Systemic administration of a peptide that impairs the protein kinase (CK2) phosphorylation reduces solid tumor growth in mice

PERERA Y; FARINA HG; HERNANDEZ I; MENDOZA O; SERRANO JM; REYES O; GOMEZ DE; GOMEZ RE; ACEVEDO BE; ALONSO DF; PEREA SE

INTERNATIONAL JOURNAL OF CANCER. JOURNAL INTERNATIONAL DU CANCER.
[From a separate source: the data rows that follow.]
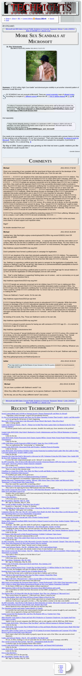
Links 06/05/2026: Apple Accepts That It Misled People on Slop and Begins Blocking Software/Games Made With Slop (40, 627)
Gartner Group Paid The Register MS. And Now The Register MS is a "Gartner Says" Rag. (31, 614)
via (71, 97)
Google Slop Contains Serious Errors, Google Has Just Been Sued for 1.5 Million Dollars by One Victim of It (37, 568)
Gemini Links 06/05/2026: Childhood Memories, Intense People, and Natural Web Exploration (32, 646)
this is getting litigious (57, 97)
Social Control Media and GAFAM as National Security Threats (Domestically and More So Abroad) (34, 414)
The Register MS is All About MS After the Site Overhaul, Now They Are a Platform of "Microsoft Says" (36, 594)
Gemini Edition (28, 18)
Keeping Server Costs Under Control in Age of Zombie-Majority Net (24, 572)
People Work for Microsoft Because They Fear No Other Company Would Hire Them (29, 575)
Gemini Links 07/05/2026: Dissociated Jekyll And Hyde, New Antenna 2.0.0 (26, 564)
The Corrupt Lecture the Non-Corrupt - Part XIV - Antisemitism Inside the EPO (27, 642)
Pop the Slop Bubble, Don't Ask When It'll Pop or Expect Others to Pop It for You (28, 598)
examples (54, 95)
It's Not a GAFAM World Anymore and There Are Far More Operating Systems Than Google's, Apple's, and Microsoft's (40, 418)
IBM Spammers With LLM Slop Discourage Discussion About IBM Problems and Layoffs (31, 588)
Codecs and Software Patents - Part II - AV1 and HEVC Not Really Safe (25, 638)
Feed (7, 20)
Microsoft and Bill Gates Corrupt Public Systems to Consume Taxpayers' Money (34, 29)
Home (8, 18)
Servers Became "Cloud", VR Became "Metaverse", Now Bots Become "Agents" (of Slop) (31, 527)
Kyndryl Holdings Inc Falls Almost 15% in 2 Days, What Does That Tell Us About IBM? (30, 508)
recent (48, 95)
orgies (72, 95)
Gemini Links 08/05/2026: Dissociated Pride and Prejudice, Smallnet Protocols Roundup (30, 447)
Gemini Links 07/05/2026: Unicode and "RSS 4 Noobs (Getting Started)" (25, 518)
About (14, 18)
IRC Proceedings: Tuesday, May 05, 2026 (15, 657)
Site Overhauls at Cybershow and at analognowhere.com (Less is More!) (25, 486)
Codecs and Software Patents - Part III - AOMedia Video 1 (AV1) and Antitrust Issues (29, 547)
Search (52, 18)
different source (31, 97)
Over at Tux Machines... (9, 497)
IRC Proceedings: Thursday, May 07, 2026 (15, 501)
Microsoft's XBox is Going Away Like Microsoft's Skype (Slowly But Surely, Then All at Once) (33, 421)
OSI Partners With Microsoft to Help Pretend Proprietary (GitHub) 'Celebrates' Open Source (31, 534)
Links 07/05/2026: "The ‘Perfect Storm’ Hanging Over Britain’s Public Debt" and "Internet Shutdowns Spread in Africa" (41, 531)
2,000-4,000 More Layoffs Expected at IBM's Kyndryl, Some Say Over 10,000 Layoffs (30, 444)
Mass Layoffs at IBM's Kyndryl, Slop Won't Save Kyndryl (20, 505)
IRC (19, 18)
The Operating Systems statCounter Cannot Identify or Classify (22, 609)
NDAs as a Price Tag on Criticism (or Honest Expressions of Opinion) (24, 477)
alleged (66, 95)
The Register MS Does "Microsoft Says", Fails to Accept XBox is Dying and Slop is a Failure (32, 579)
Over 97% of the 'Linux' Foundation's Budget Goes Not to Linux (22, 468)
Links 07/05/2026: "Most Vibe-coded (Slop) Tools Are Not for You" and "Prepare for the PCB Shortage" (35, 538)
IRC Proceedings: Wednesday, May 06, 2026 (16, 560)
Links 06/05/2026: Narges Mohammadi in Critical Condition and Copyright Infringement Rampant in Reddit (37, 649)
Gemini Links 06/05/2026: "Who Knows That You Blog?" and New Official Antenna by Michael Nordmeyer (37, 623)
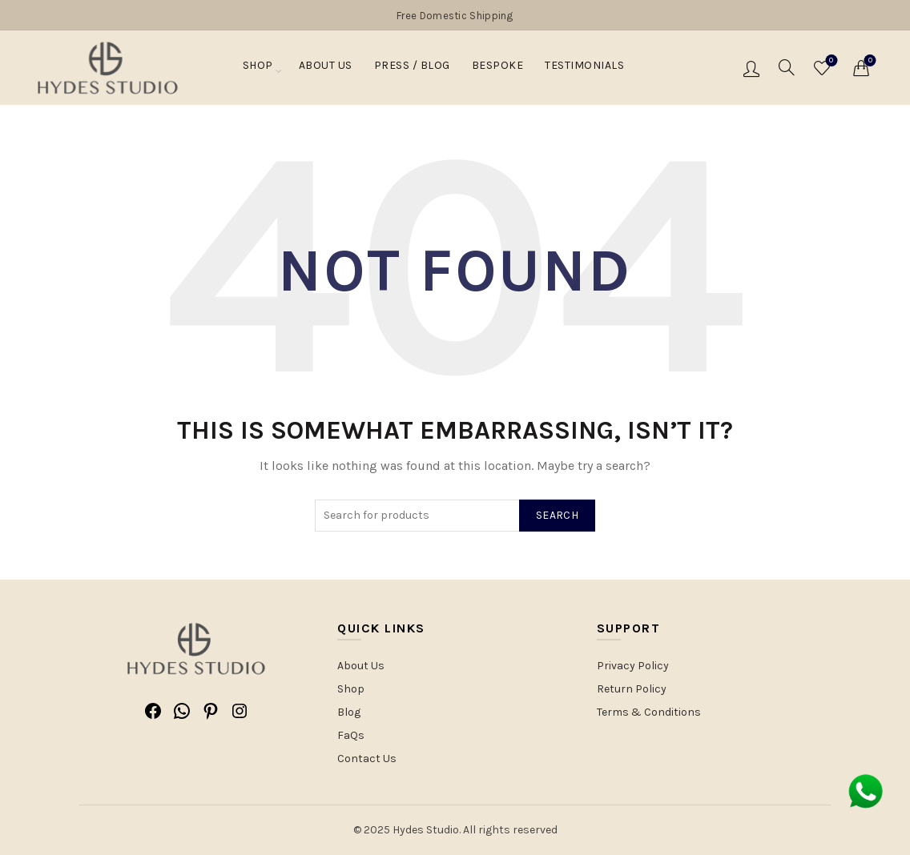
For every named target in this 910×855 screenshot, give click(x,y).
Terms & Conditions (649, 712)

Año: 2008 vol. 122 p. 57 - 62

0020-7136

The antitumor efficacy of the CK2 inhibitors so far described has not been extensively evaluated in cancer animal models. We have previously demonstrated that a proapoptotic cyclic peptide termed P15 delivered into the cells by the Tat Cell Penetrating Peptide was able to abrogate the CK2-mediated phosphorylation and induce tumor regression when injected directly into solid tumors in mice. Here we explored the antitumor effect by systemic administration of P15-Tat in a consecutive 5-day schedule through either intraperitoneal or intravenous route. Importantly, significant delay of tumor growth was observed at 2 mg/kg (p < 0.05), 10 mg/kg (p < 0.01) or 40 mg/kg (p < 0.001) after P15-Tat administration both in syngeneic murine tumors and human tumors xenografted in nude mice. In line with this, the systemic administration of P15-Tat induced apoptosis in the tumor as evidenced by in situ DNA fragmentation. Furthermore, we evidenced that 99mTc-labeled P15-Tat peptide was certainly accumulated on the tumors after administration by both routes. This report becomes the first describing the antitumor effect induced by systemic administration of a peptide that targets the acidic phosphorylation domain for CK2 substrates. Also, our data reinforces the perspectives of P15-Tat for the cancer targeted therapy.